Recent advances in microarray technologies have increased the sensitivity of detecting rare mosaic trisomies by allowing direct DNA analysis from uncultured samples [Gunderson et al., 2005; Shen et al., 2005]. In addition to detecting lower levels of mosaicism, the genotyping information obtained with single nucleotide polymorphisms (SNPs) allows for analysis of genotypes which can confirm biparental inheritance, provide information about the mechanism of trisomy formation, and identify uniparental disomy that may result from trisomy rescue[Conlin et al., 2010]. Since cross-over events occur during meiosis I, prior to chromosome separation of homologs, genotyping information can be used to identify the timing of the non-disjunction event by inspection of genotypes for evidence of altered allelic ratios.
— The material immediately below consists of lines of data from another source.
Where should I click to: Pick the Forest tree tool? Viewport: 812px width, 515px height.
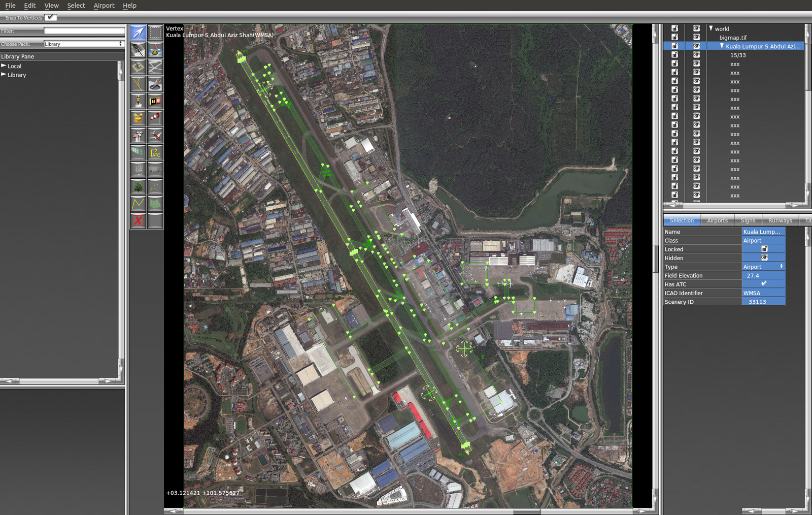[138, 187]
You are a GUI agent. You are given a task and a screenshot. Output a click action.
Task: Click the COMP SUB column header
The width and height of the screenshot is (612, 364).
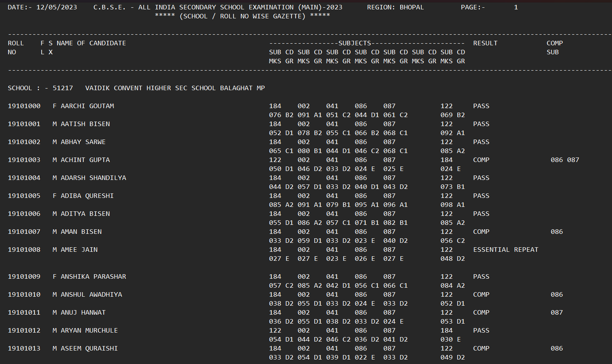coord(554,47)
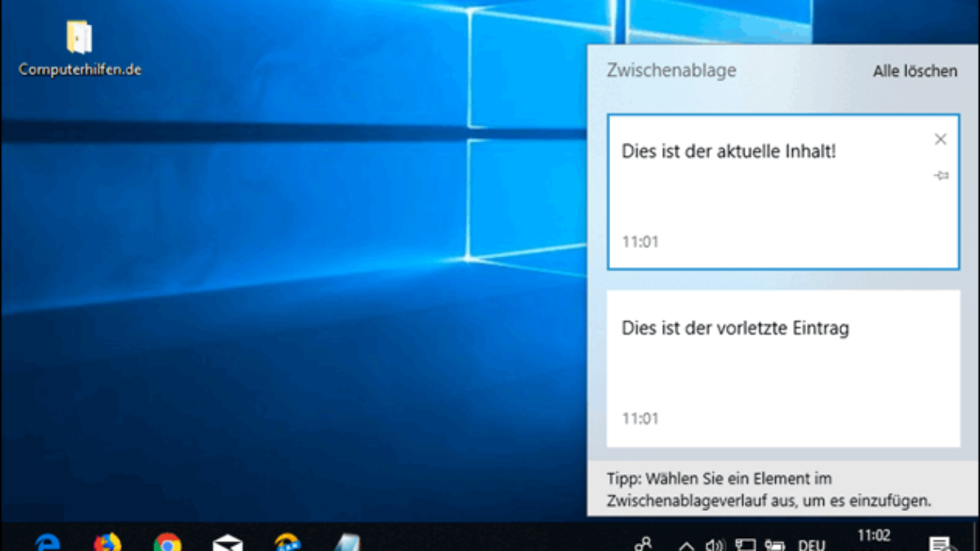Open the Action Center notification icon
The image size is (980, 551).
(x=941, y=544)
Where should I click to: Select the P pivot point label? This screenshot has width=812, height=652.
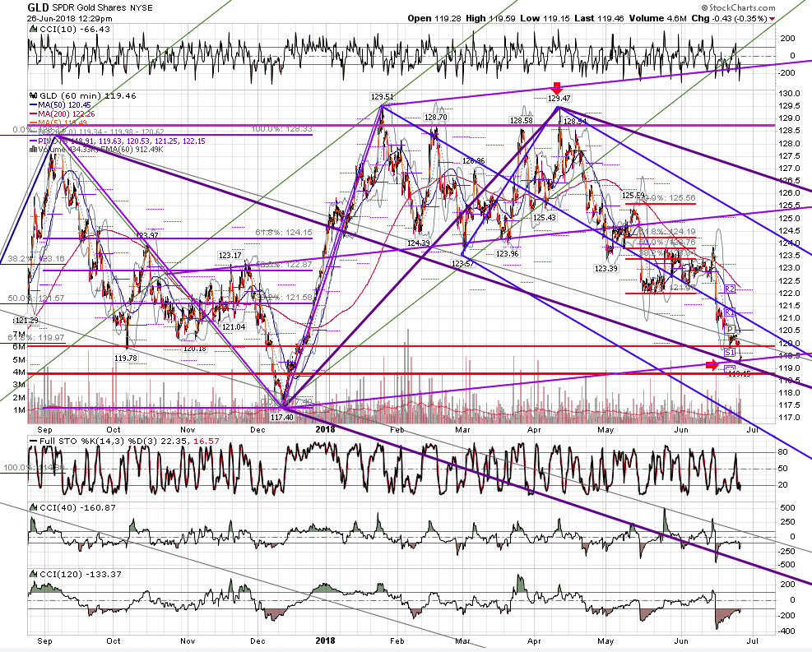pos(730,330)
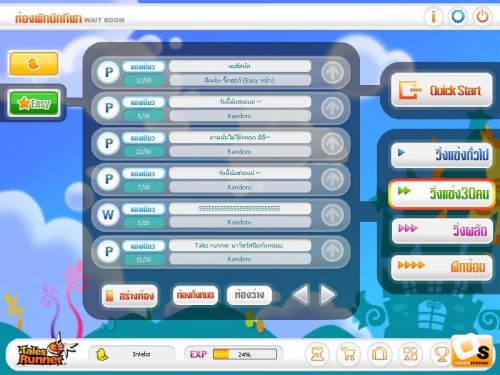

Here we report on post-natal SNP microarray analysis on several tissues from 2 patients identified prenatally with trisomy17. The first case demonstrated full trisomy 17 on amniocentesis, mosaic trisomy 17 in skin fibroblasts and was born with multiple congenital anomalies. The second case demonstrated mosaic trisomy 17 on amniocentesis, yet no evidence for trisomy 17 was found in three tissues sampled post-natally.

CLINICAL REPORT

Patient 1

The 36-year-old mother presented for follow-up evaluation at 25 weeks of gestation after a finding of trisomy 17 on amniocentesis. Trisomy 17 was detected in all 15 colonies from three cultures. Ultrasound evaluation (at 25 weeks and 4 days) demonstrated relatively short long bones (right humerus consistent with a gestational age of 15 weeks 5 days and right tibia and fibula consistent with gestational age less than 15 weeks), hypertelorism, micrognathia, hypoplasia of the inferior vermis, right talipes with toe anomalies, absent fourth sacral vertebra and right kidney, and a two vessel cord. Fetal echocardiogram was consistent with a single ventricle and truncus arteriosus, type 1A. There were no previous pregnancy losses and the family history was unremarkable except for 2 maternal brothers with mitral valve prolapse.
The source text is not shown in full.